How to complete this task: Every line of the data is to be retyped exactly.

[Opening Given information section]

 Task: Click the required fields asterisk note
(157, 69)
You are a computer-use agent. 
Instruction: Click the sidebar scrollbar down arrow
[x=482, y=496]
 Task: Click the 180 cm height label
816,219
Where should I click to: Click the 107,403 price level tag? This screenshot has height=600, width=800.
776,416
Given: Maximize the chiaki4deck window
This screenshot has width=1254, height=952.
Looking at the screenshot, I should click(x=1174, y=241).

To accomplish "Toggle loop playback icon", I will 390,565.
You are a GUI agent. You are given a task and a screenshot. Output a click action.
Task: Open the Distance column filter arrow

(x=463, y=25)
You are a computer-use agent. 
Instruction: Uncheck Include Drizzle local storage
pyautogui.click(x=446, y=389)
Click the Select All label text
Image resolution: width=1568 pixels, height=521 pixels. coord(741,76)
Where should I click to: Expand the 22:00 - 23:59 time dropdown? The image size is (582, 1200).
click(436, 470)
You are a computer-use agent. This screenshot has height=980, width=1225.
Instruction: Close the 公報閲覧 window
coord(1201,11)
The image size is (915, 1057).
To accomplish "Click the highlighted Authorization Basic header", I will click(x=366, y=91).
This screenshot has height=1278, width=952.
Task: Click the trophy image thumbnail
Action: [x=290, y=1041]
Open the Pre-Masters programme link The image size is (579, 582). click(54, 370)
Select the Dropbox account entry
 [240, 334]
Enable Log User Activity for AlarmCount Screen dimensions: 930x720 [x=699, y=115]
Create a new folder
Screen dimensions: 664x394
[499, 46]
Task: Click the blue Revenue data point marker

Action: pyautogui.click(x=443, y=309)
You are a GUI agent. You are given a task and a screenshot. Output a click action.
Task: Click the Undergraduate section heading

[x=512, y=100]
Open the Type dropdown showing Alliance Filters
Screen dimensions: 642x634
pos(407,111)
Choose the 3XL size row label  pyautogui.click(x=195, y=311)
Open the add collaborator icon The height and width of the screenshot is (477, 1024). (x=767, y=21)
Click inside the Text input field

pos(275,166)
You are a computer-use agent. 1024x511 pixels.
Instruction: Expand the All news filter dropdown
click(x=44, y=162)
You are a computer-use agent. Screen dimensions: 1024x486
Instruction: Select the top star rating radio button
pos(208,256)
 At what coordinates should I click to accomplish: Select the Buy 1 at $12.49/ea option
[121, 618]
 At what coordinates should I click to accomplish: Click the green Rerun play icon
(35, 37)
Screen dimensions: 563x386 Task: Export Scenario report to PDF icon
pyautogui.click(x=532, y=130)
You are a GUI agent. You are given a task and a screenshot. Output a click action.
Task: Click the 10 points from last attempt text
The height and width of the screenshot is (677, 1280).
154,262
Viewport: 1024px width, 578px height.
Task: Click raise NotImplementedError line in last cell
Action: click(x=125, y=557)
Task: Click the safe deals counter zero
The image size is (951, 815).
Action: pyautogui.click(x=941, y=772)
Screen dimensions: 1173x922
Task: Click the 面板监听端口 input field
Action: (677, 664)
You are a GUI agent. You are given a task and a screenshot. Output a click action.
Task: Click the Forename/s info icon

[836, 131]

[Closing Given information section]

Written response:
 Task: Click the required fields asterisk note
(157, 69)
You are a computer-use agent. 
Instruction: Click the sidebar scrollbar down arrow
[x=482, y=496]
 Task: Click the 180 cm height label
816,219
Where should I click to: Click the 107,403 price level tag? This screenshot has height=600, width=800.
776,416
Given: Maximize the chiaki4deck window
This screenshot has width=1254, height=952.
Looking at the screenshot, I should click(x=1174, y=241).

To accomplish "Toggle loop playback icon", I will 390,565.
You are a GUI agent. You are given a task and a screenshot. Output a click action.
Task: Open the Distance column filter arrow

(x=463, y=25)
You are a computer-use agent. 
Instruction: Uncheck Include Drizzle local storage
pyautogui.click(x=446, y=389)
Click the Select All label text
Image resolution: width=1568 pixels, height=521 pixels. coord(741,76)
Where should I click to: Expand the 22:00 - 23:59 time dropdown? The image size is (582, 1200).
click(436, 470)
You are a computer-use agent. This screenshot has height=980, width=1225.
Instruction: Close the 公報閲覧 window
coord(1201,11)
The image size is (915, 1057).
To accomplish "Click the highlighted Authorization Basic header", I will click(x=366, y=91).
This screenshot has height=1278, width=952.
Task: Click the trophy image thumbnail
Action: [x=290, y=1041]
Open the Pre-Masters programme link The image size is (579, 582). click(54, 370)
Select the Dropbox account entry
 [240, 334]
Enable Log User Activity for AlarmCount Screen dimensions: 930x720 [x=699, y=115]
Create a new folder
Screen dimensions: 664x394
[499, 46]
Task: Click the blue Revenue data point marker

Action: pyautogui.click(x=443, y=309)
You are a GUI agent. You are given a task and a screenshot. Output a click action.
Task: Click the Undergraduate section heading

[x=512, y=100]
Open the Type dropdown showing Alliance Filters
Screen dimensions: 642x634
pos(407,111)
Choose the 3XL size row label  pyautogui.click(x=195, y=311)
Open the add collaborator icon The height and width of the screenshot is (477, 1024). (x=767, y=21)
Click inside the Text input field

pos(275,166)
You are a computer-use agent. 1024x511 pixels.
Instruction: Expand the All news filter dropdown
click(x=44, y=162)
You are a computer-use agent. Screen dimensions: 1024x486
Instruction: Select the top star rating radio button
pos(208,256)
 At what coordinates should I click to accomplish: Select the Buy 1 at $12.49/ea option
[121, 618]
 At what coordinates should I click to accomplish: Click the green Rerun play icon
(35, 37)
Screen dimensions: 563x386 Task: Export Scenario report to PDF icon
pyautogui.click(x=532, y=130)
You are a GUI agent. You are given a task and a screenshot. Output a click action.
Task: Click the 10 points from last attempt text
The height and width of the screenshot is (677, 1280).
154,262
Viewport: 1024px width, 578px height.
Task: Click raise NotImplementedError line in last cell
Action: click(x=125, y=557)
Task: Click the safe deals counter zero
The image size is (951, 815).
Action: pyautogui.click(x=941, y=772)
Screen dimensions: 1173x922
Task: Click the 面板监听端口 input field
Action: (677, 664)
You are a GUI agent. You are given a task and a screenshot. Output a click action.
Task: Click the Forename/s info icon

[836, 131]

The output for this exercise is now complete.